Special Report: Lawn & Landscape State of the Industry

Amid uncertain economic times, the landscape industry reports slowing growth but remains optimistic about the future.

EDITOR'S NOTE: This week's special online features on the state of the landscape industry supplement our annual State of the Industry Report, which is included in the October 2001 issue and will be mailed to readers next week. Click here for a sneak peak of Lawn & Landscape's Top 100 companies of 2001.

Ask a landscape contractor how this year has been, and there’s no telling how he or she will answer. Some will say 2001 has been as good as any year. Others will relate that business has slowed but they still have to turn away work due to labor problems. At the same time, some contractors find themselves facing a new situation – a business slowdown.

All the while, assorted obstacles other than economic uncertainty litter contractors’ paths to success.

  • Labor, as always, is scarce, and the lack of qualified employees continues to stand tall atop the list of limitations.

    REVENUE RANGES

  • Less than $100,000 = 34.1%
  • $100,000-$499,999 = 40.4%
  • $500,000-$1 million = 15.9%
  • More than $1 million = 9.6%
  • Anti-pesticide groups wreaked havoc with lawn care in New York this year after pushing prenotification legislation through the state government. As a result, the industry seems to be waking up to the fact that unfriendly legislation could significantly hinder business.

  • Fuel prices jumped all over the board, eating away at profitability. Manufacturers and growers felt this pain even more directly in many cases as the prices for their materials and for shipping inventory around the country climbed.

  • And, of course, the weather was a boon for some areas and a curse in others.

    Despite all of these drags on business, landscape contractors maintain a positive, albeit more conservative, outlook for the future. More than 56 percent of respondents to a Lawn & Landscape survey said their business would grow its annual sales volume compared to last year. While this number illustrates the industry’s continued health, this marks the fourth consecutive year this number has fallen. Approximately 64 percent of respondents to this survey last year reported that their businesses would grow.

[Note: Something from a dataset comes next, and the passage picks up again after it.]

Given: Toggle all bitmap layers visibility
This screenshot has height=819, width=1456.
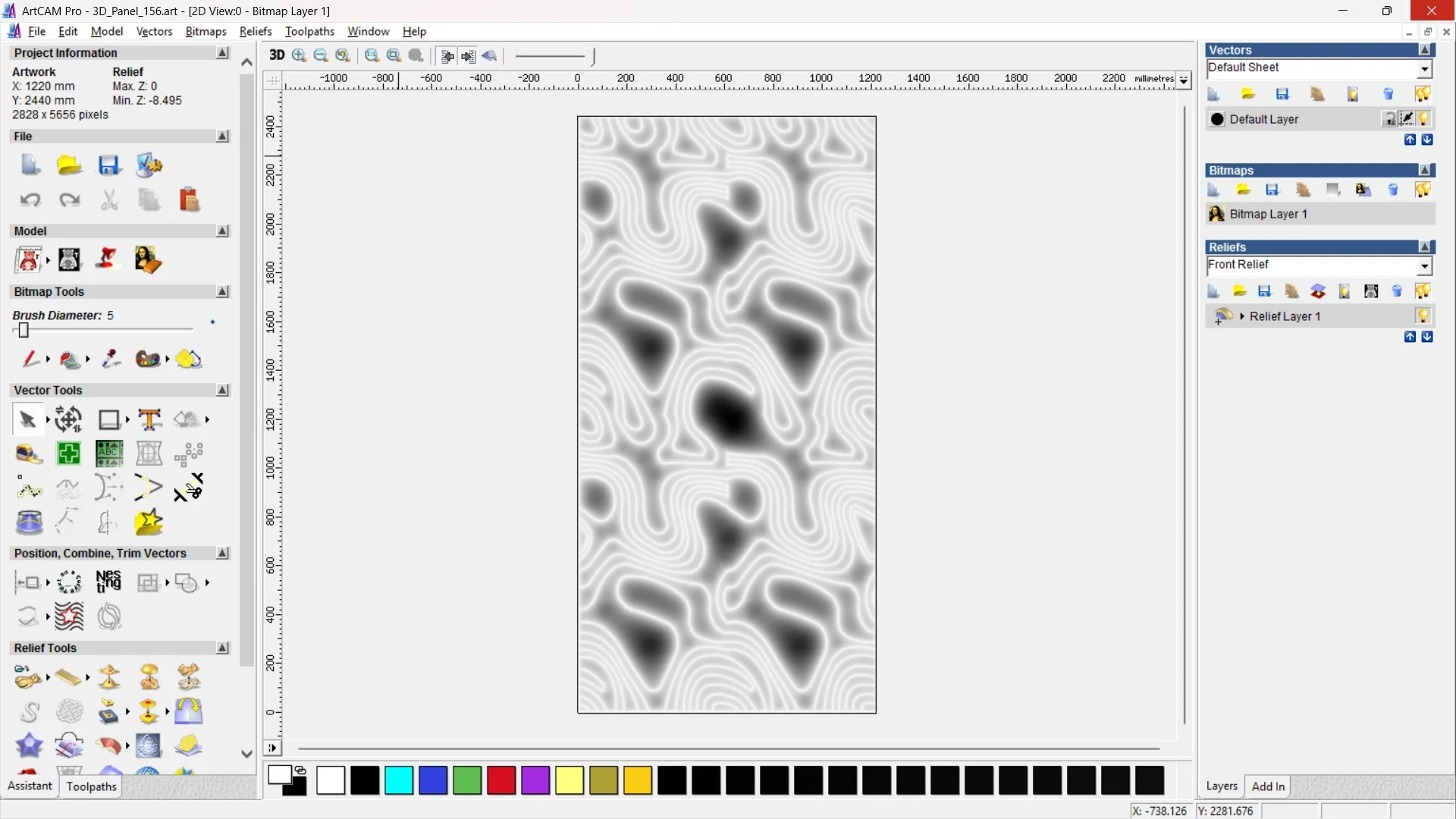Looking at the screenshot, I should 1423,190.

    Looking deeper into the numbers, those respondents who said their businesses will grow this year still expected growth of about 19 percent for this year, compared to 15 percent last year. This increase in growth levels would seem to indicate that the smaller, less-established firms are the ones having the greatest difficulty dealing with this year’s challenges. Meanwhile, the larger, more established companies, many of which experienced economic challenges in the form of the recession of the early 1990s, learned valuable lessons about operating in a down economy, and those lessons are paying off right now. In fact, many companies would likely grow even more this year if they could find enough employees.

    HOME - WHERE THE CLIENTS ARE

      A common stumbling block lying ominously in contractors’ path to growth is the transition from a primarily residential customer base to one replete with larger, more desirable commercial customers. In 2001, nearly two-thirds of the industry’s sales came from single-family residential homes.

    • Revenue from Single-Family Homes = 65%
    • Revenue from Multi-Family Residential Clients = 9%
    • Revenue from Commercial/Industrial Facilities = 20%
    • Revenue from Government/Institutional Facilities = 3%
    • Revenue from Other Properties = 3%

    About 14 percent of respondents expect sales to drop this year (compared to 11.5 percent last year), and they said sales would drop about 15 percent. Last year, respondents who suffered a downturn also predicted a 15 percent drop. Clearly, some consumers and commercial property managers are delaying or downsizing installations or reducing their regular maintenance service in order to minimize their landscape budget. Fortunately for contractors, new home sales and commercial building remained significantly higher than the levels of even a few years ago for much of the year.

    In general, some contractors were surprised by the extent of the challenges this year brought, while most expected to have to work harder for sales this year. Lawn & Landscape research found that 31.6 percent of survey respondents said this year was worse than they expected, just slightly below the number who said this year was better than expected.

    While no one wants to see fewer dollars spent on landscape services, many contractors have privately commented that a mini-recession could ultimately benefit the industry by forcing smaller businesses to either improve their management skills and level or operation or to shut their doors if they can’t remain profitable.

    The author is Editor of Lawn & Landscape magazine.